In fact, the PBS history goes back further than this to an interesting metadata application. Since some time in the '90s, many PBS member stations transmitted a timestamp encoded into their analog signal. It was intended to allow VCRs to set their clocks automatically, but it doesn't seem to have been especially commonly used and by the '00s the infrastructure had fallen into a state of disrepair such that many PBS stations were actually sending incorrect timestamps. Automatic VCR clock incorrecting, if you will.

Last in a tour of datacasting applications, I'll mention pagers once again. Because pager transmitters simply broadcast short packets with an address header, it's easy to turn any paging system into a sort of low-bandwidth datacasting network. Although most of these applications have been replaced by cellular data, it used to be pretty common for things transit station arrival time displays to just be very large pagers.

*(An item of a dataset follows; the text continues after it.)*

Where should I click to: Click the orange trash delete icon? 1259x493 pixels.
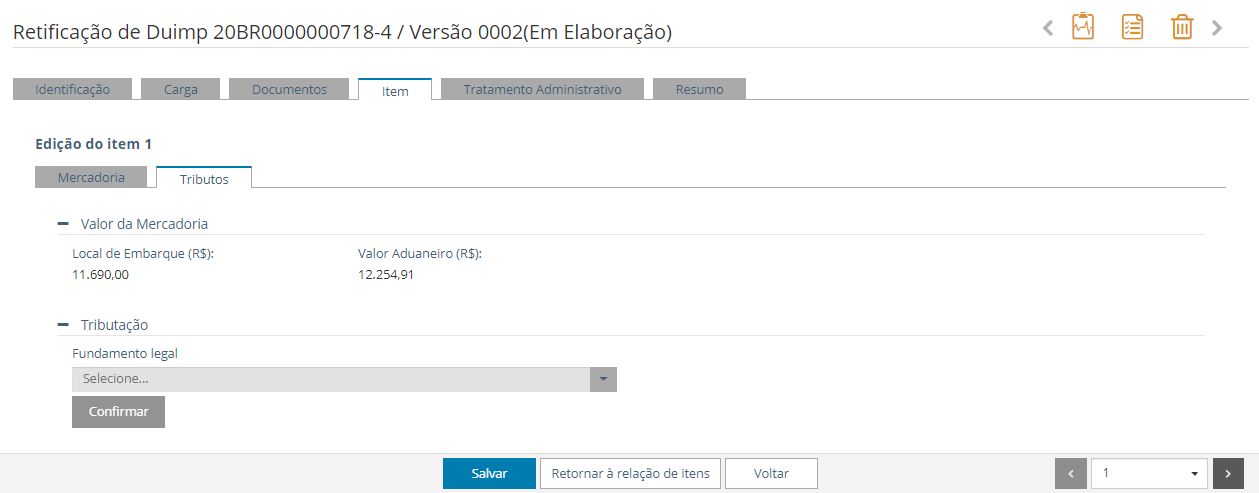coord(1182,27)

They received their info updates over either a pager transmitter owned by the municipality or a commercial pager network. Pager protocols are still sometimes used this way for applications ranging from public information signage to triggering tornado sirens. You could debate whether or not this truly constitutes datacasting, but a company called Ambient Devices attempted to commercialize the network in a sort of proto-IoT way.

They did not succeed, because the internet took over IoT as well.

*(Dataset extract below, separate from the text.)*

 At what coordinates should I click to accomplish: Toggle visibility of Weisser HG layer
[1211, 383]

[1] People sometimes confuse this with ClearQAM, but ClearQAM refers to unencrypted digital television over coaxial cable - 256QAM encoding does not perform well at long distances OTA, so OTA broadcasts use 8VSB instead. ClearQAM is not especially common because modern cable television providers rely on encryption, rather than physical disconnection, to enforce payment.

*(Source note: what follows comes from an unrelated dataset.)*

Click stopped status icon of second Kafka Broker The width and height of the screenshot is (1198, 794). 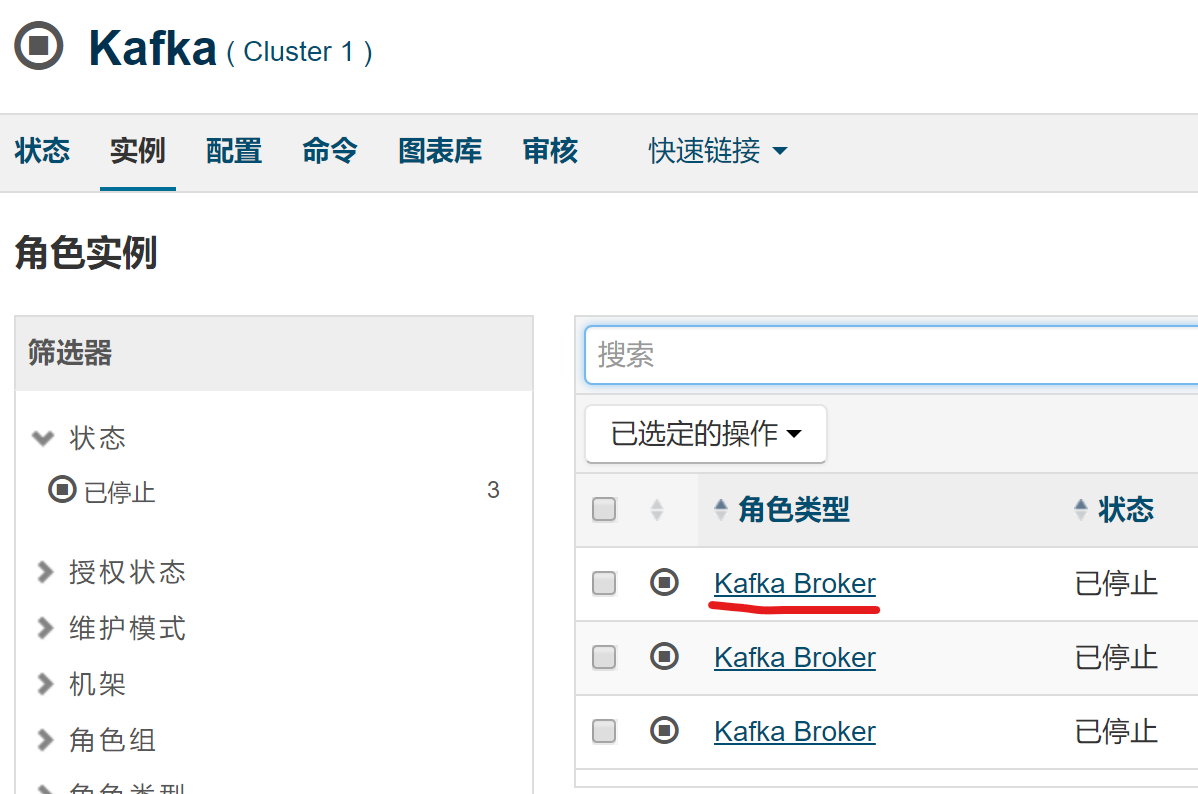tap(664, 656)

[2] There's a popular idea that the multi-angle feature was used primarily by pornography. Smut on DVDs being even more of a historic artifact than DVDs in general, I'm having a hard time finding a good source that multi-angle pornographic DVDs were actually common. Certainly there were a few, but there were also a few actual multi-angle DVDs, like Die Hard. Part of my skepticism of this comes from the very popular "porn killed betamax" story that has never actually stood up to scrutiny; I think the salaciousness of adult films and the lack of well-established ratings agencies for them creates a lot of urban myths about the role of adult entertainment in broader market trends.

[3] A few years earlier, computer center policy had forbidden use of usenet during business hours as the NNTP server was also a workstation in the computer lab and became unusably slow for the person sitting in front of it if there was too much usenet activity. I am indebted to the late John Shipman in many important ways, but also for having preserved decades of computer center bulletins full of gems like this.

[4] DirectBand is not to be confused with RBDS, which is in common use in the US to this day but is so slow as to only really be useful for delivery of the title of the currently playing song... which not that many radio stations actually implement correctly. RBDS is sort of infamously poorly implemented; in theory it should allow car radios to set their clocks automatically but so few radio stations have an RBDS time encoder that it's never actually worked for me. A surprising number of FM stations here transmit RBDS and use it for... their call letters, over and over. Presumably they installed the modulator and then never connected anything to it.